> _Page extract_:
______
Chicago Police Supt. David Brown said Thursday his predecessor’s crime-fighting strategy didn’t work and defended his own decision to create roving citywide teams of cops, saying they’ve reduced violence — even though the perception is that murders and shootings are out of control.
Brown, who rarely gives news conferences, marked his first year in office by addressing reporters at Chicago Police Department headquarters, where he also tried to put to rest the recent chatter that he was about to be fired by Mayor Lori Lightfoot.
“Let me start with rumors and gossip. I haven’t dealt with those since junior high school, and I don’t plan on doing it now,” Brown said. “I think this city has a great mayor — I believe Mayor Lightfoot is one of the best mayors in the country — and I support her wholeheartedly, and I am going to work my fingers to the bone for her.”
Brown also discussed the death of 7-year-old Jaslyn Adams, calls for civilian oversight of the police department and its efforts to comply with the 2019 federal consent decree requiring police reforms.
Rumors that Brown might be resigning were driven in part by his lack of visibility after some recent high-profile incidents. While he said the resignation rumors didn’t warrant a response, he said criticism of his not holding more news conferences was fair.
“I am not the kind of leader that chases the camera and says, ‘Look at me,’” Brown said. “I’d much rather be criticized for doing the work, the hard work, and not the PR.”
Also fueling those rumors: rampant Chicago violence over the past year, including a surge in carjackings and a more than 50% increase in murders in 2020 compared with 2019. According to the department’s own crime statistics this year through March 28, killings were up 33% compared to the same period of 2020, and shooting incidents were up 39%.
Interim Supt. Charlie Beck — Brown’s predecessor — had enacted a sweeping department reorganization, focusing on putting cops in districts. Brown said he reorganized again at the end of July 2020, creating large units that can be mobilized across the city to fight crime.
“I just try not to do stuff that doesn’t work. That structure wasn’t working.”
Brown acknowledged the perception his reorganization increased violence.
“The facts are, the old structure wasn’t working in the new landscape of global pandemic and a social justice movement around race. That’s the facts.”
Brown said he’s committed to reforms based on the requirements of the consent decree, saying, “the ultimate goal is changing the culture of the police department.”
______
> _Record set_:
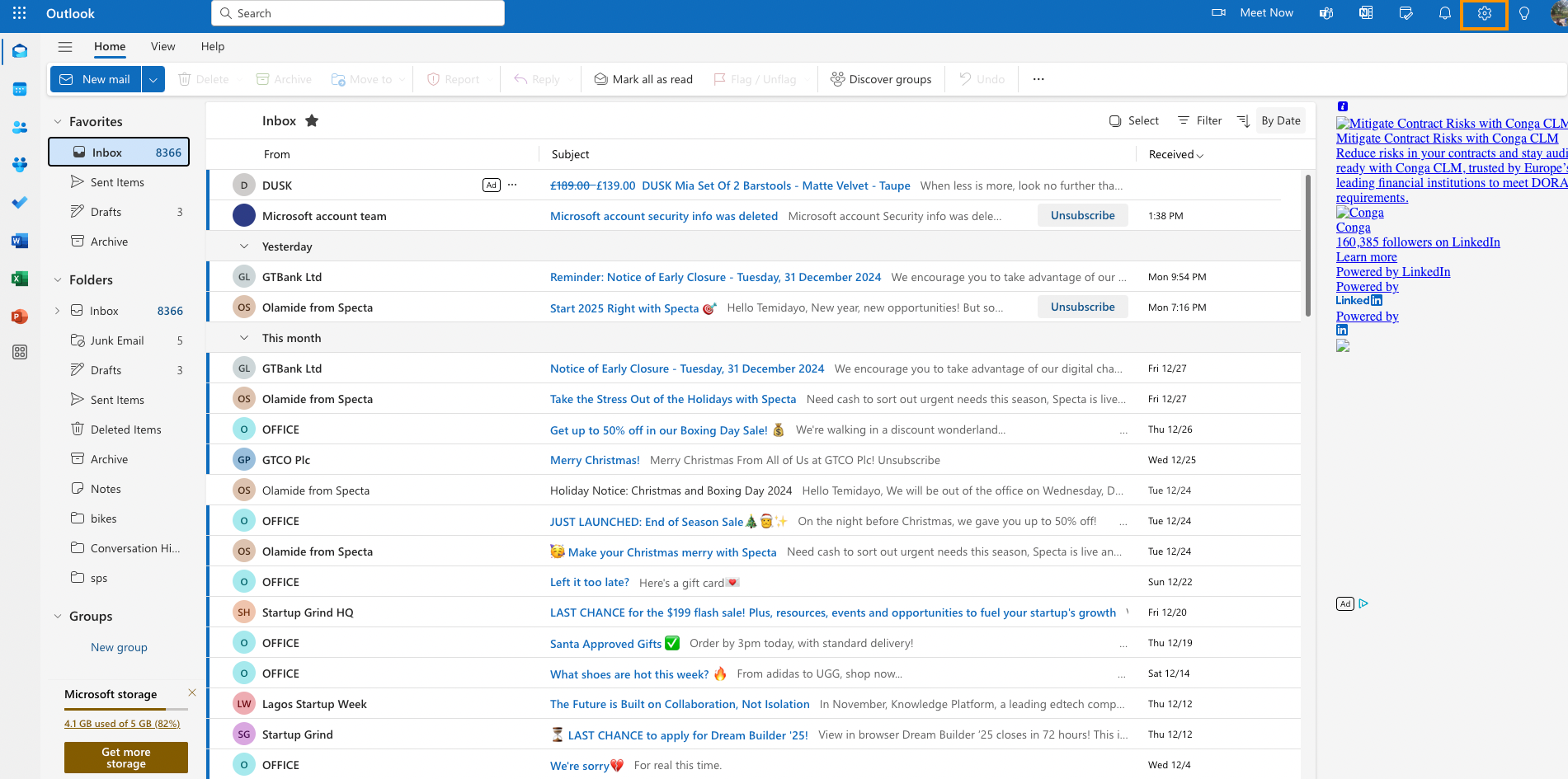
Task: Open the PowerPoint app icon in sidebar
Action: (20, 317)
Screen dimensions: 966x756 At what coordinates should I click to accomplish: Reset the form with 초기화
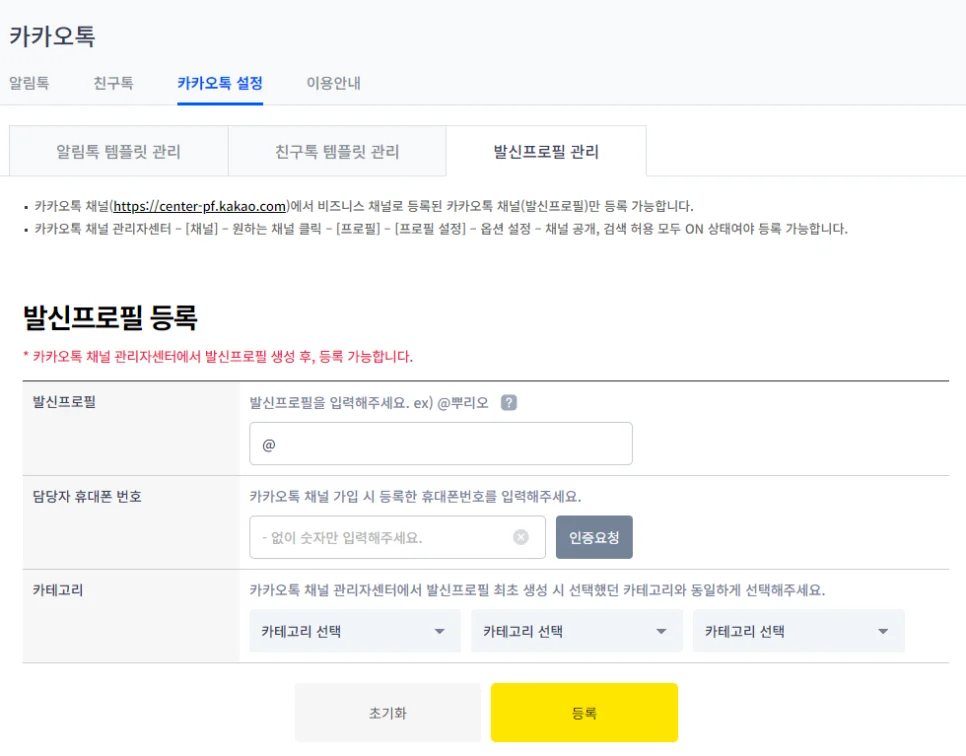[387, 713]
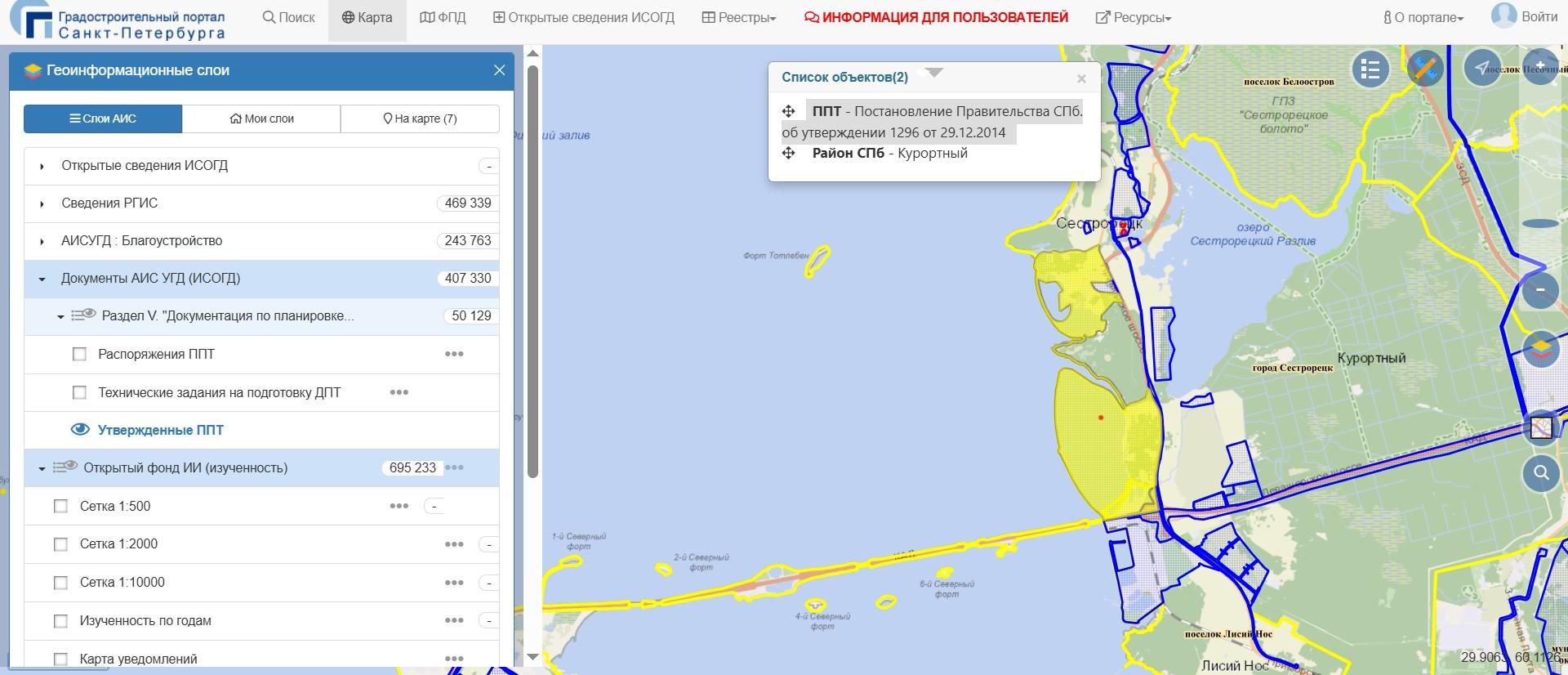Click the move icon beside the ППТ entry
1568x675 pixels.
coord(789,112)
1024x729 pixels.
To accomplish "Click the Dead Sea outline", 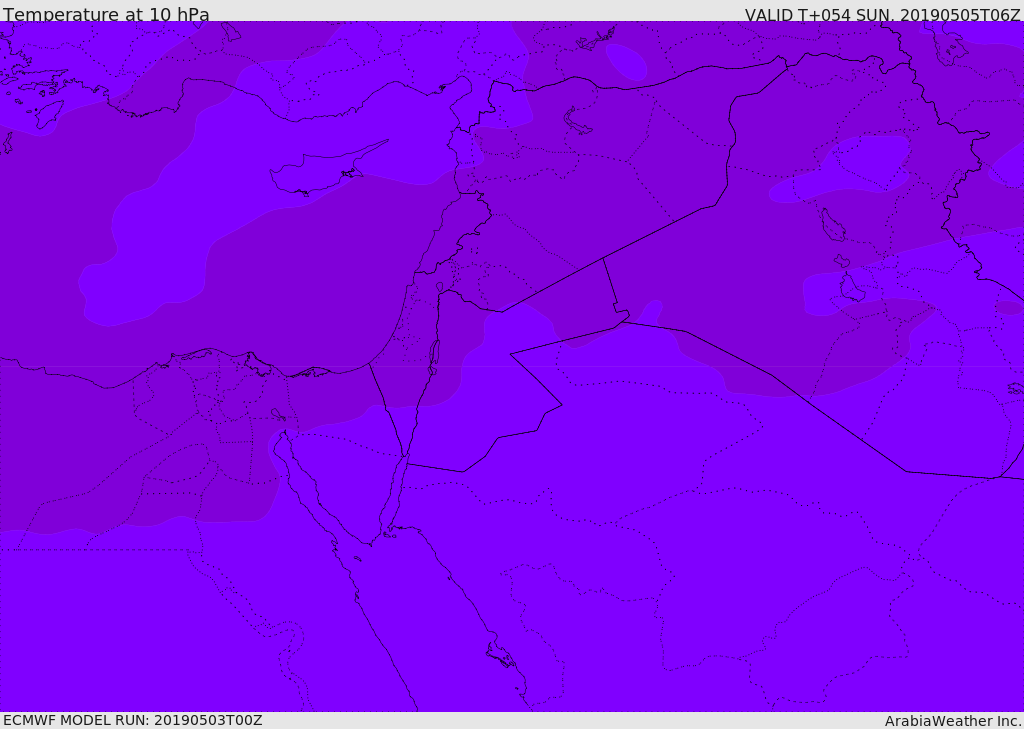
______
> _Problems and tasks_:
- 1) How would you put this sentence from the article on Chicago Police Supt. David Brown into Spanish: "Brown acknowledged the perception his reorganization increased violence."
- 2) Can you continue the article on Chicago Police Supt. David Brown from its final sentence?
The records above come from a separate source, not from the article.

> _Answers given_:
- 1) Brown reconoció la percepción de que su reorganización aumentó la violencia.

- 2)
He also took another shot at his predecessors: “I walked in the door a year ago and, just to be quite frank with you, the department wasn’t taking the consent decree very seriously. ... We had to dig ourselves out of a hole.”
Still, the department is meeting only slightly more than half of the 72 deadlines being assessed by an independent monitor of the consent decree, Brown acknowledged.
Beck, a former Los Angeles police chief, couldn’t be immediately be reached for comment on Brown’s criticism of his crime-fighting strategy in Chicago. He was acting superintendent from November 2019 until April 2020, when Brown was appointed permanent superintendent.
Brown also spoke about the death of Jaslyn — holding her father responsible, in part, for having her in a car with him when she was shot to death Sunday at a McDonald’s drive-thru on the West Side.
“This is about a young African American male ... deciding to live the life of crime, getting in conflict with others who have decided to live a life of crime and putting your precious babies in the car with you, and this has happened time after time after time — and it’s beyond enough,” Brown said, adding police believe the father was “targeted” by the shooter.
“But,” Brown added, “all of this is colored in race, poverty, social justice, investment on the West and South sides — this despair we feel when we are in impoverished conditions.”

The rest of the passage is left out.